А с рассветом новая жизнь продолжилась. Строители взялись за топоры и пилы, застучали молотки, и стали подниматься над холмом ровненькие длинные стены коровников. Первые коровники строились для людей, для новожителей этого места – ведь не умели строители пока строить дома. Но чем коровник не дом, если поставить внутри деревянные лавки, сложить печи из глины?! Чем не дом? И трудились строители самозабвенно, стахановским способом, без отдыха и сна, и проработали трое суток подряд, пока не закончили они четыре коровника, из которых три были для людей и один для домашнего скота.
Крестьяне тоже без дела не сидели. Стали они распахивать на двух красноармейских лошадях, а кто и вообще вручную, поле, примыкавшее к подножию холма рядом с кладбищем. А красноармейцы, заточив из орешника остроги, били в речке, что по другую сторону холма, рыбу. Били и сносили ее к костру, где куховарили несколько крестьянок. И три дня подряд ели все новожители, все палестиняне вкусную, наваристую уху.
Главный дезертир собирал грибы в лесу за речкой, собирал помногу и сразу же приносил на холм, где смастерил он из трех веток сооружение для сушки этих грибов, и тут же он, нанизав на веревочку, подвешивал их к этому сооружению. Архипка-Степан бродил по вершине холма и думал. Иногда, когда одолевала умственная усталость, ложился он на траву и дремал, и никто не тревожил его, потому как все знали, что если б не он – не вышли бы они сюда и не началась бы у них такая новая и радостная жизнь.
Ангел пытался помогать строителям, но быстро понял, что пользы им от него никакой. Попробовал он рыбу острогой бить, но только вызвал смех у ловких бывших красноармейцев. К крестьянам он уже не пошел, предчувствуя, что и там засмеют его. Поэтому понемногу помогал он у костра, на котором готовилась общественная еда, носил дрова, воду и только тут ощутил на себе благодарственные взгляды, которые могли бы, однако, быть и просто любопытными, но все-таки добрыми и без всякой насмешки.
Горбун-счетовод добыл где-то толстую конторскую тетрадь и карандаш и ходил везде, переписывая имена жителей, их профессии и прочее, а когда уже всех переписал, а случилось это на второй день, стал ходить и проверять, как и кто работает, и докучал новожителям разными вопросами. Иногда подходил он за советом к учительнице Кате, которая, сидя на солнышке, читала свои умные книжки и думала над тем, как она будет учить всех. Подходил и спрашивал что-нибудь про природу или науку правильного счета и всегда был чрезвычайно рад всякому ответу, даже если ответ и не был полностью понятен ему.

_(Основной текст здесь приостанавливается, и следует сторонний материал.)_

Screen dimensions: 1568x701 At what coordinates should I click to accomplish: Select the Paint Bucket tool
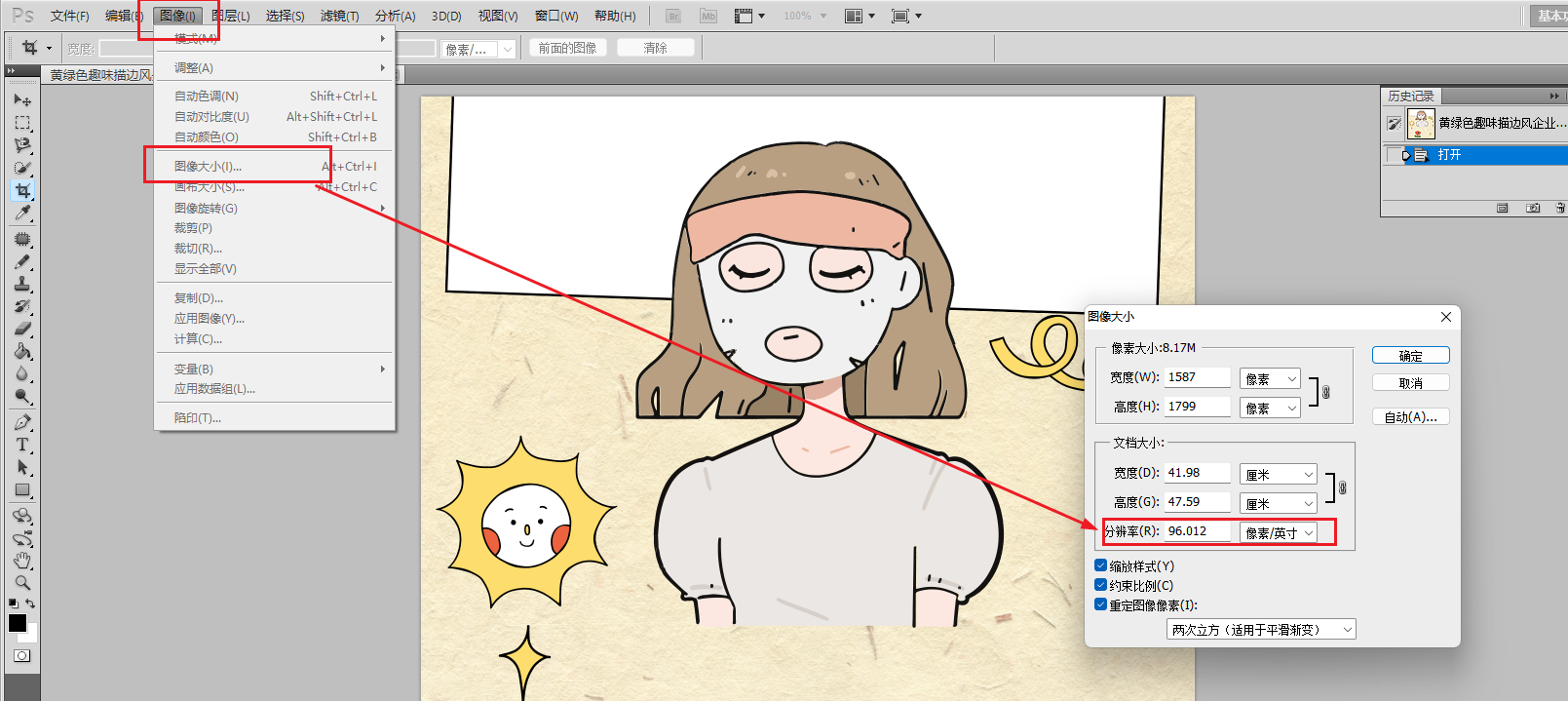(x=21, y=352)
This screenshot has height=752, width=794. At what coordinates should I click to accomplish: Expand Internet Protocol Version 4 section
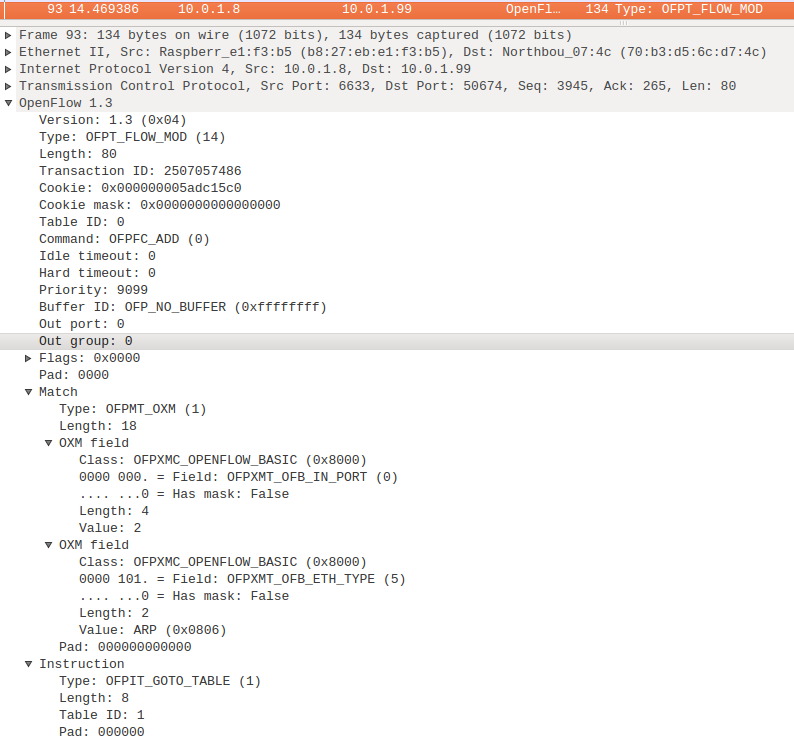9,69
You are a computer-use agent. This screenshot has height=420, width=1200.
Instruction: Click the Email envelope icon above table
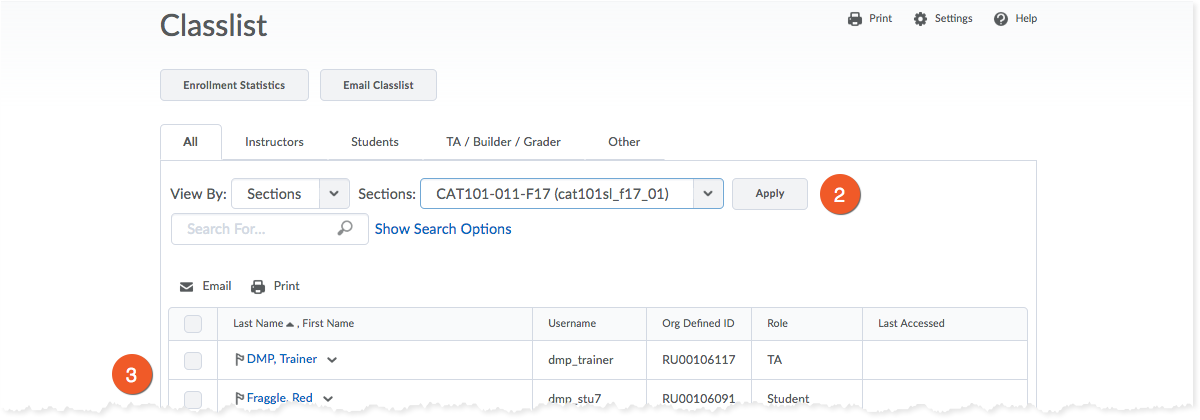pos(187,286)
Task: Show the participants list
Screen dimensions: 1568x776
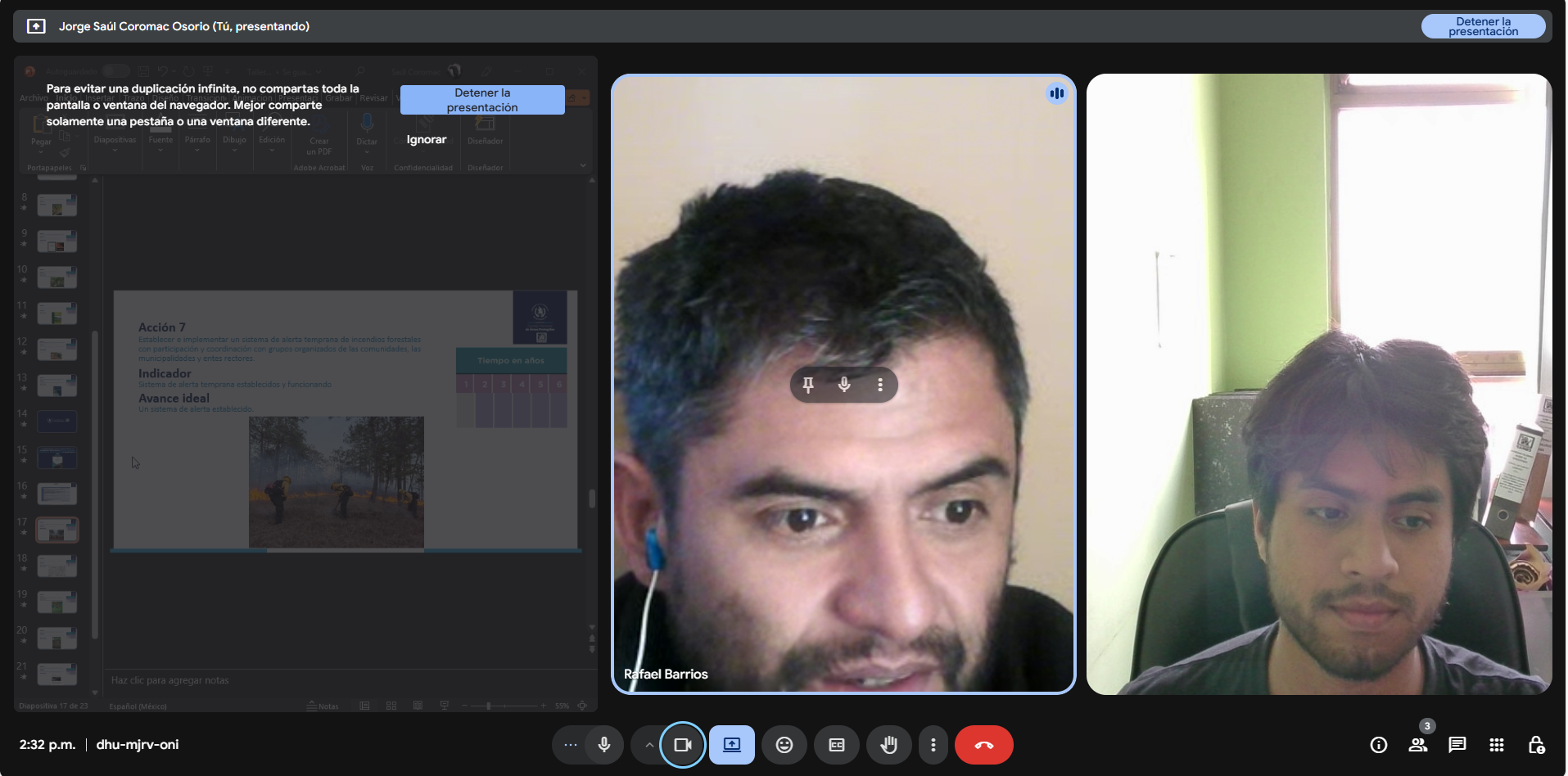Action: [x=1418, y=745]
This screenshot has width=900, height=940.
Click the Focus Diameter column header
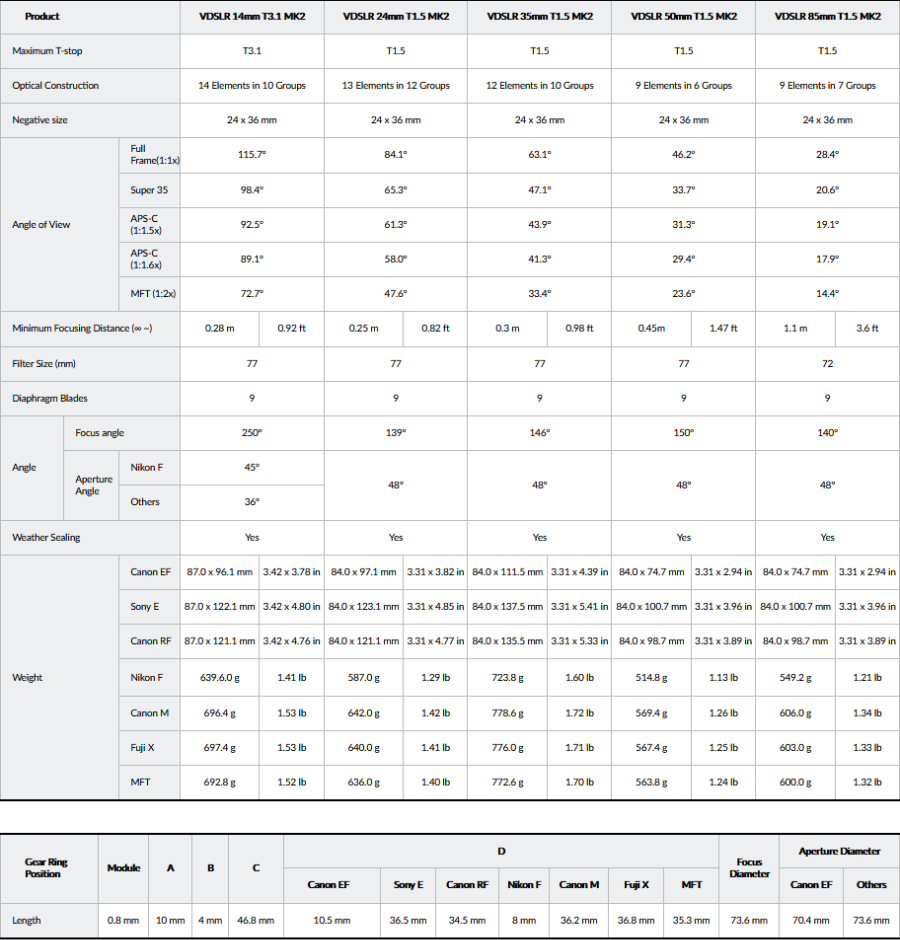749,868
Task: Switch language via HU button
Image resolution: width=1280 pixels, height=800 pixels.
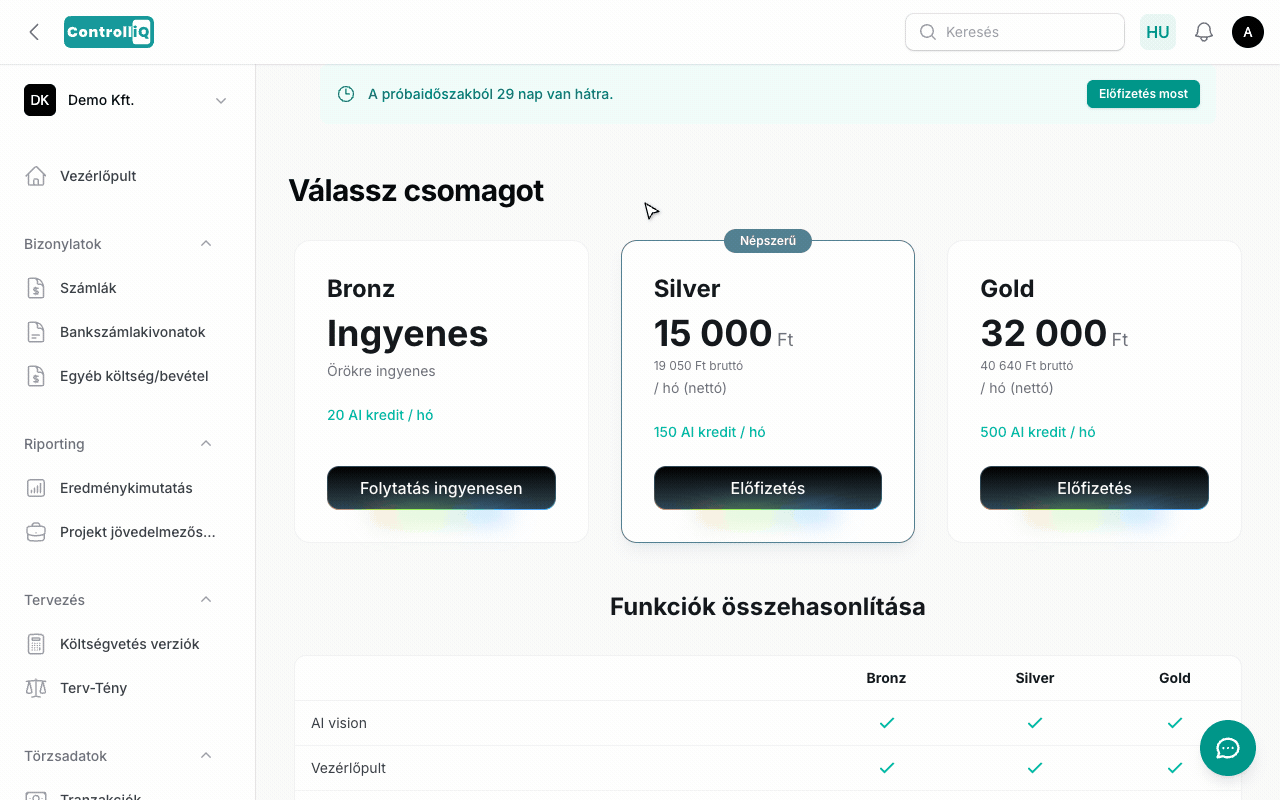Action: pos(1158,32)
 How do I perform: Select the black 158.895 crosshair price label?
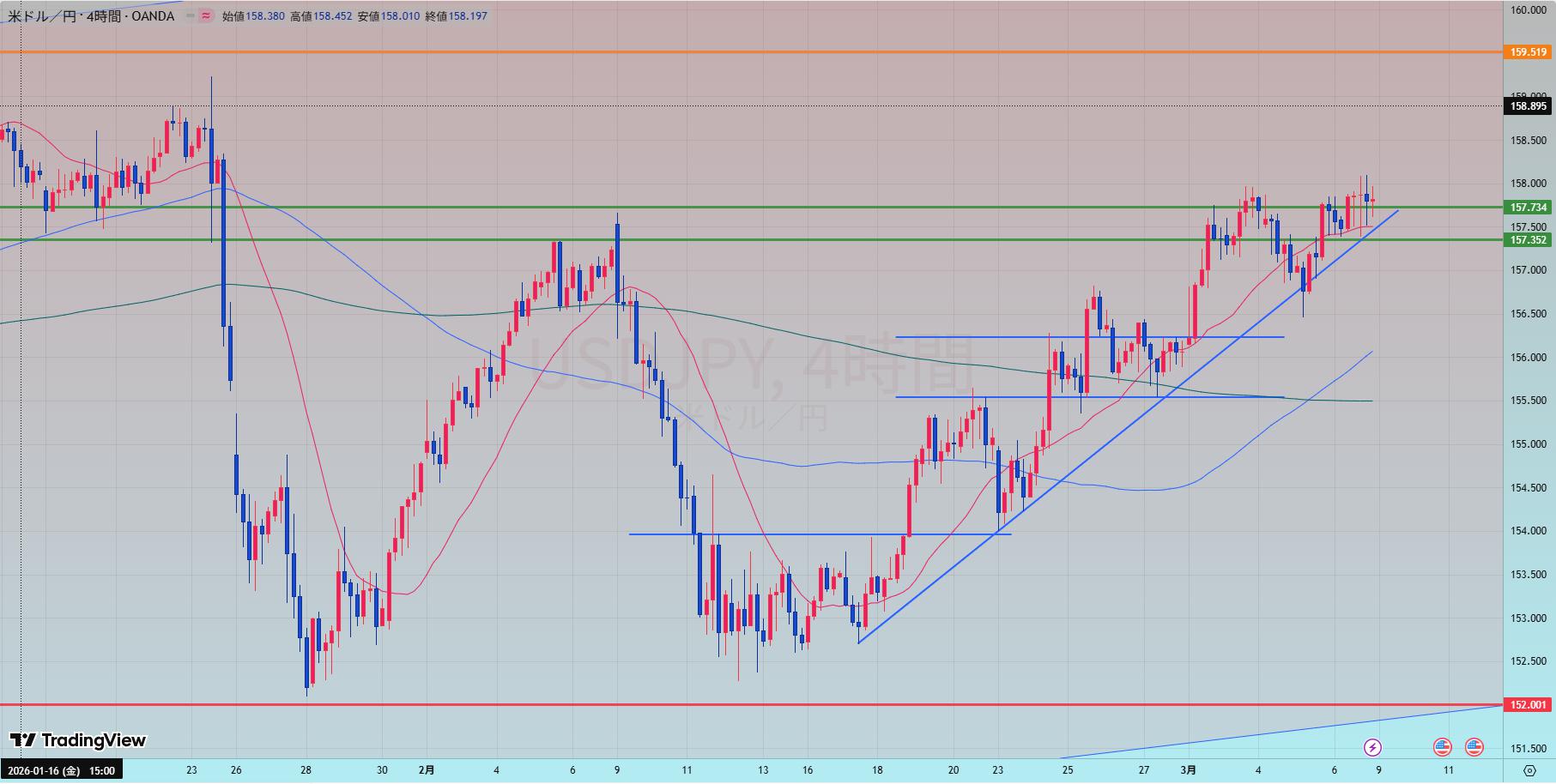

На четвертый день строители стали сбивать лавки, а один крестьянин по имени Захар, матерый печник и коптильщик, взялся сделать глиняные печи для человеческих коровников. С тремя мужиками пошел он к речке и показал им, где глину искать. И действительно – копнули мужики раз-другой, и открылась им глина хорошая, синеватая. Стали они ее копать, другие мужики стали ее на холм носить, а Захар уж занялся лепкой печей, и дело это спорилось быстро. Решили на каждый человеческий коровник по три печки ставить. Нашлась у строителей и трубная жесть, накрутили из нее труб дымоходных и к вечеру затопили уже первую печь, но не для согрева, а чтоб ее огнем изнутри закалить – все-таки глина – не кирпич. Но уже из-за этой первой задымившей печки уставшие палестиняне перед сном закатили праздник, и, сидя в коровнике, в полумраке безоконного помещения, снова радовались они жизни, и кто-то передавал из рук в руки кружки с самогоном, но не каждый к ним прикладывался, а те, кто прикладывались, кряхтели потом громко и рыскали руками в поисках закуски. И даже если ничего не находили они, не огорчались, потому как общее состояние было чрезвычайно радостное, и каждый казался братом, а каждая – сестрой.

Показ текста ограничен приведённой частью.